Can we make use of quantum entanglement to find out what actually happens inside a black hole?

13 December 2016

Question

Can we make use of quantum entanglement to find out what actually happens inside a black hole?
-Sreejith

Answer

Andrew Pontzen had the answer to Sreejith's question...

Andrew - Quantum entanglement is one of the most beautiful and bizarre phenomena in all of physics quite frankly. It comes from this world of quantum physics that we've been discussing quite a lot already on the programme, the physics of the very small. And it's this phenomenon where, seemingly, what you do to one tiny little chunk of matter, one tiny particle, in one place can instantaneously change how another particle in a completely different place is behaving. And when I say instantaneously, bizarrely, I actually mean instantaneously.

We have a kind of idea in physics that nothing can go faster than the speed of light, but there's no way that one part of the universe could influence another part of the universe without there having been time for some light at least to get from point A to point B. This seems to break that idea.
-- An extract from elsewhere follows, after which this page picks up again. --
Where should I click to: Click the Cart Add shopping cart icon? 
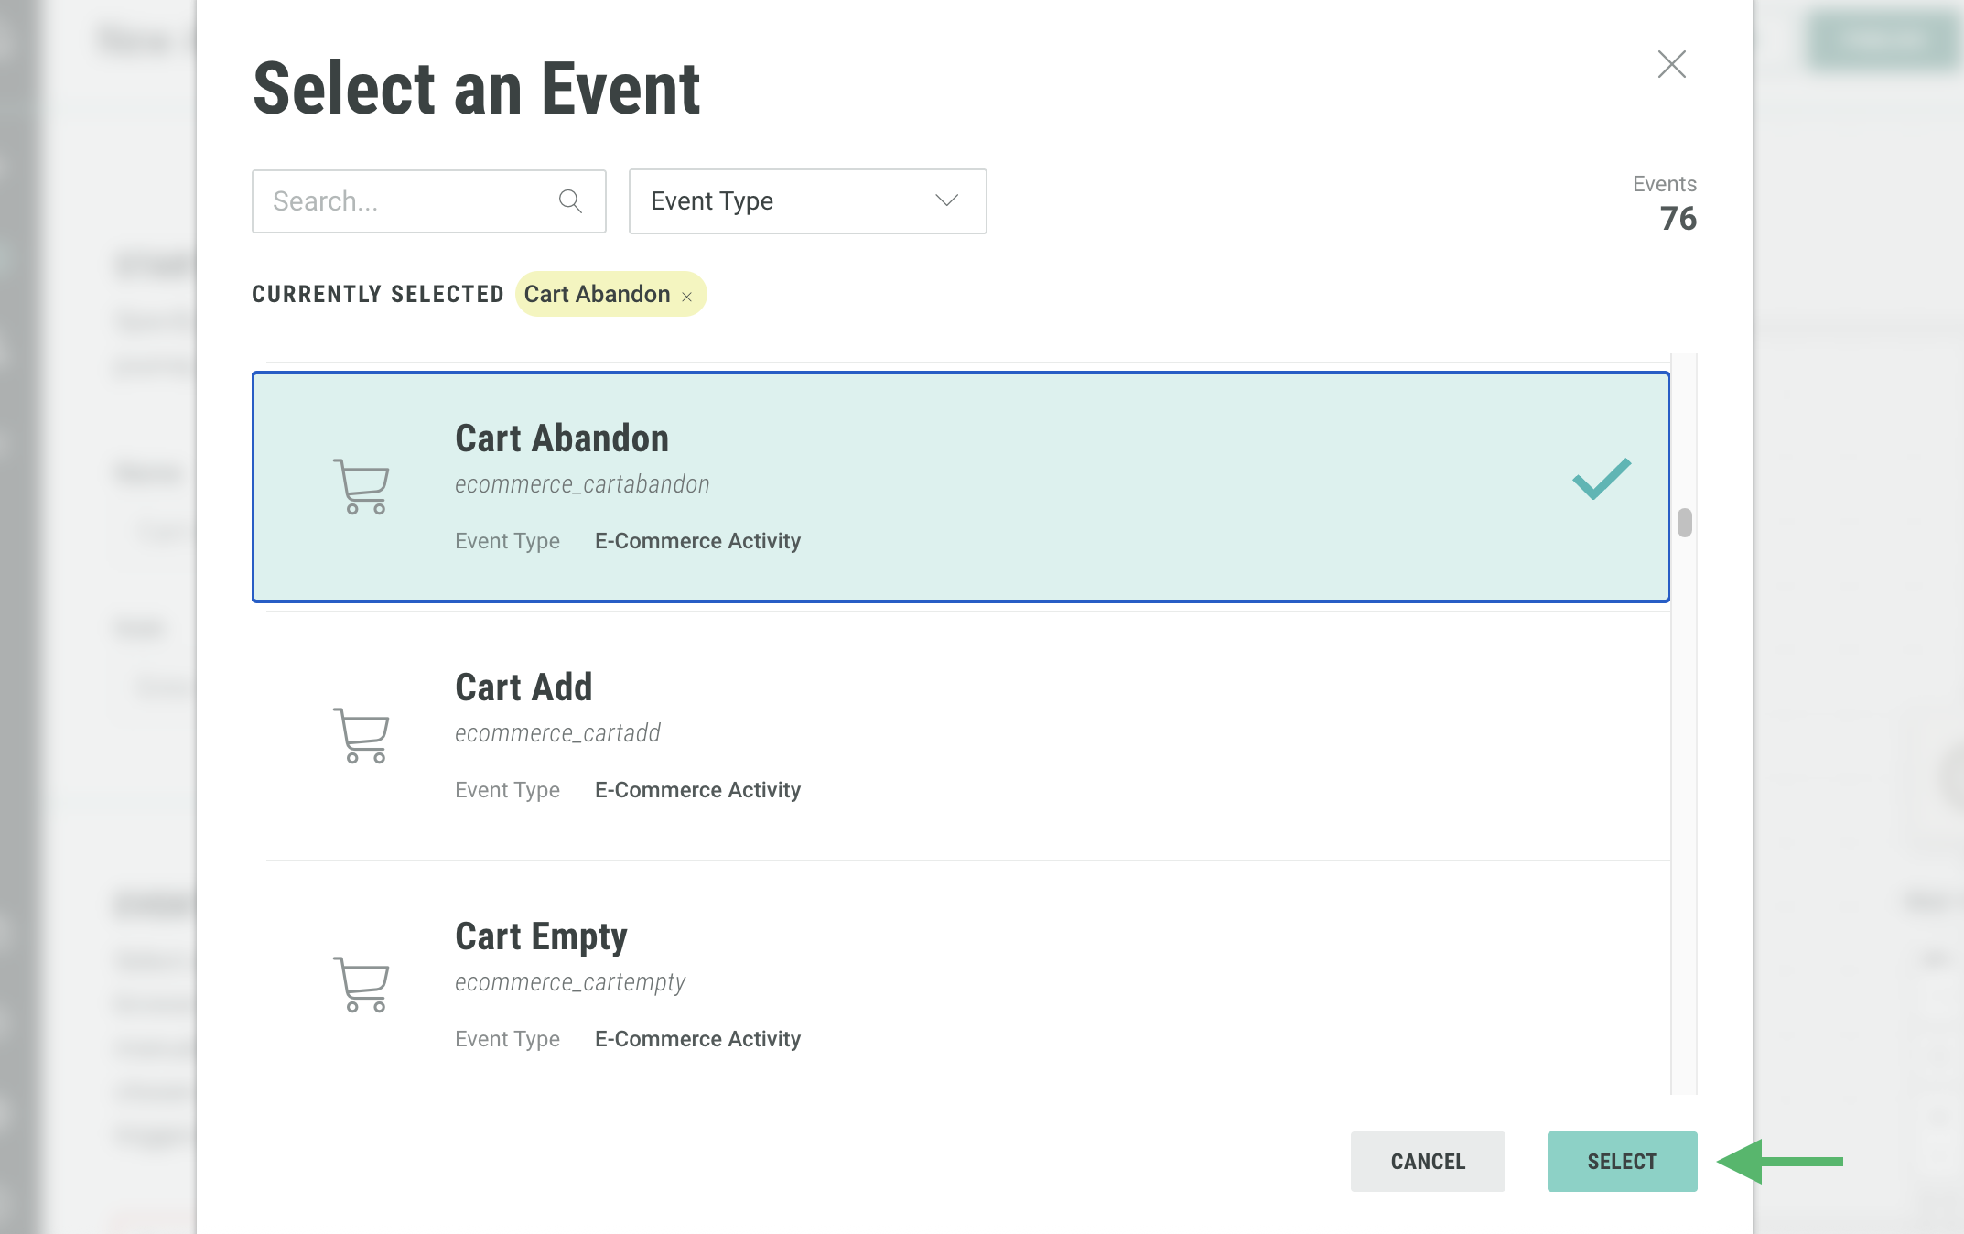(x=362, y=735)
So it's actually a very sensible question to say - okay, sure, if I drop something into a black hole I'll never see it again, at least not in the form that I dropped it in. But could I use this bizarre effect of quantum entanglement to find out something about what's happened to it?
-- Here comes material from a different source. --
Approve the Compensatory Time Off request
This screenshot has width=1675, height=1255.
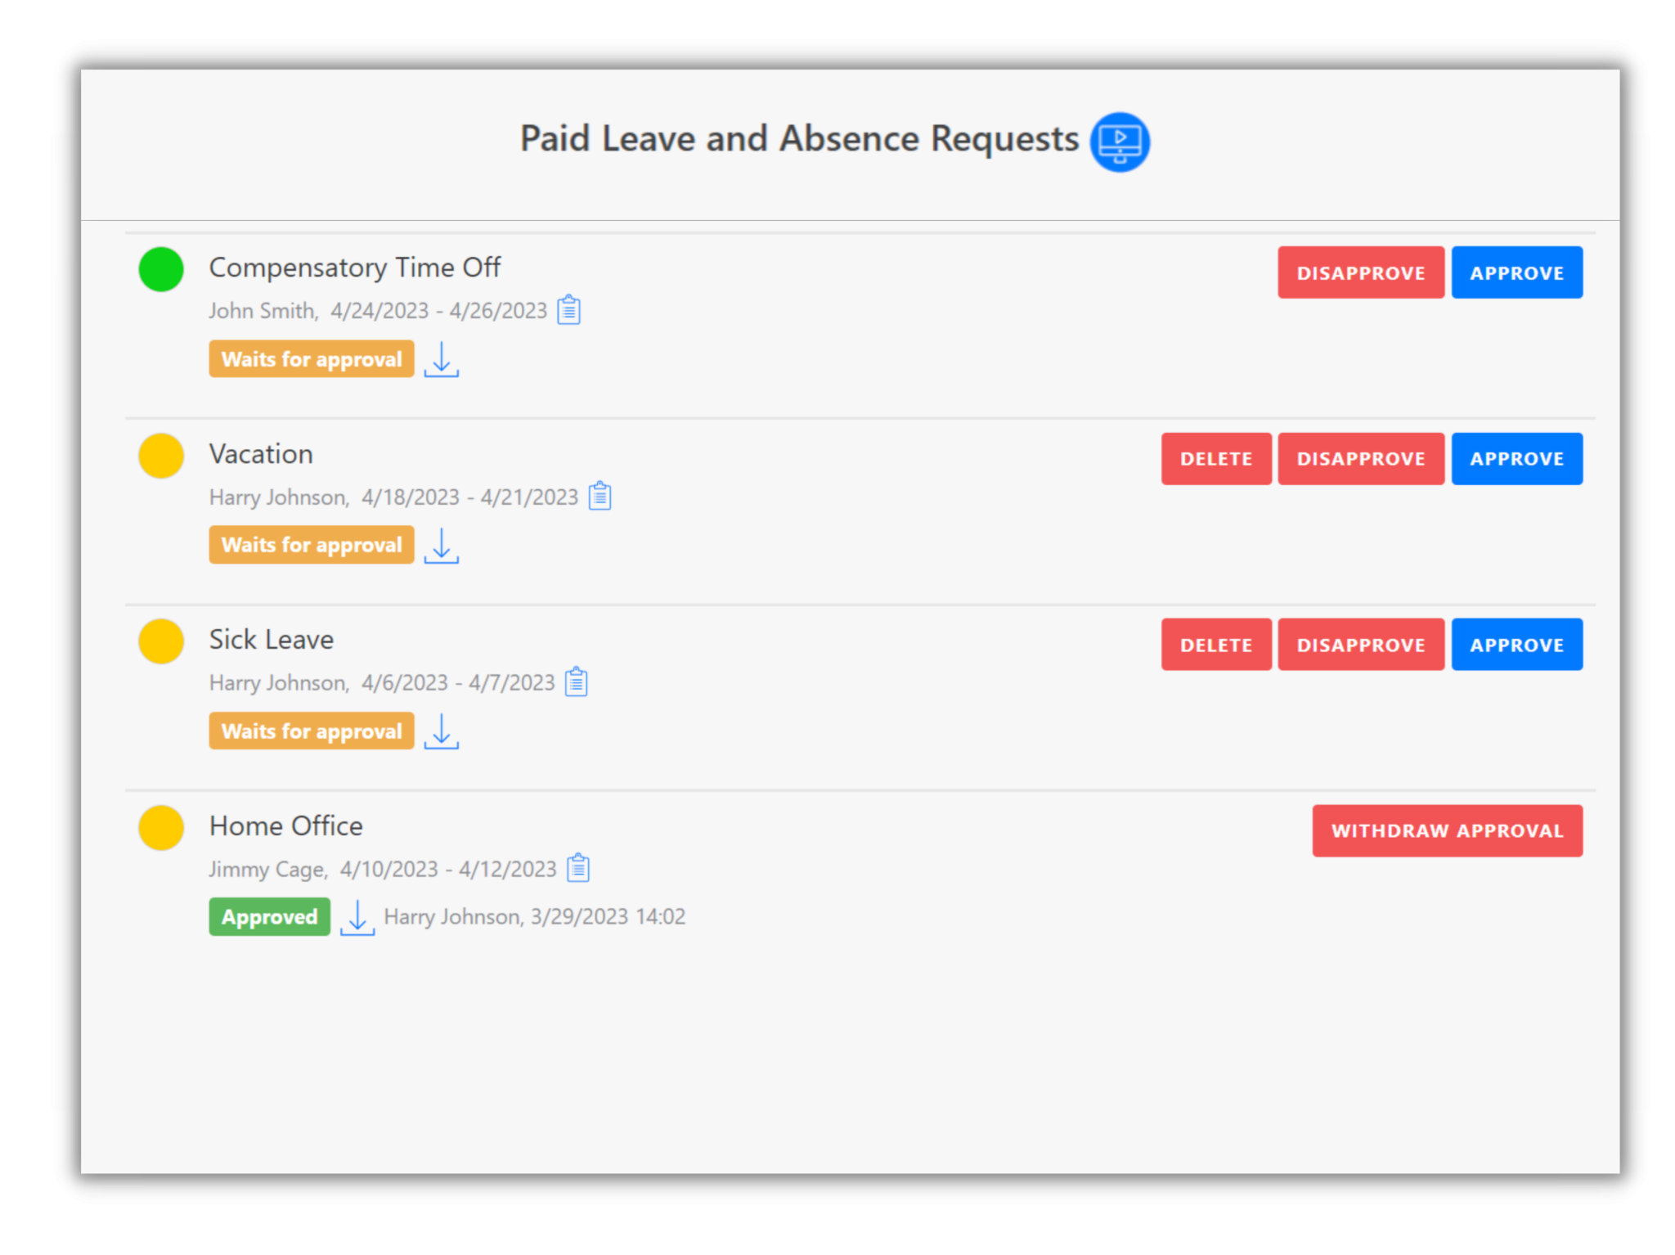pyautogui.click(x=1517, y=272)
Chris - Is this what they dubbed "spooky action at a distance?"

Andrew - Yeah. It's not just they, it's Einstein that dubbed it "spooky action at a distance," because he hated it. It's so weird, it's so cutting against the grain of everything else we know about in physics.

Chris - But Niels Bohr said "if you're not baffled by quantum you didn't understand it."

Andrew - Absolutely. And I think that's a very fair way of putting it. However, what we do know about this phenomenon of quantum entanglement is you cannot actually use it to transmit information faster than the speed of light, which seems to contradict what I just said. So although one chunk of stuff can influence another chunk of stuff at a great distance seemingly fast than the speed of light, that can't be used to transmit a message.

So suppose I gave you one half of my entangled pair of particles and you tried to use it to transmit me a message.

Chris - You shared your quantum entangled mascara with me?

Andrew - Absolutely. I would only share it with you Chris.

Chris - I'm touched.

Andrew - Suppose we did that. Suppose you tried to figure out how can I send Andrew a message. Unfortunately, it turns out that there's actually a mathematical theorem showing you cannot use this effect to send me a message. If you can send me a beam of light at the same time, then you can kind of boost the amount of information that gets sent. But because the way that one of the pair affects the other is extremely subtle, it can't straightforwardly be used to send a message as you would with say a beam of light.

So if you can't put things in contact with a beam of light, you also can't put them in contact with quantum entanglement. So the answer is no.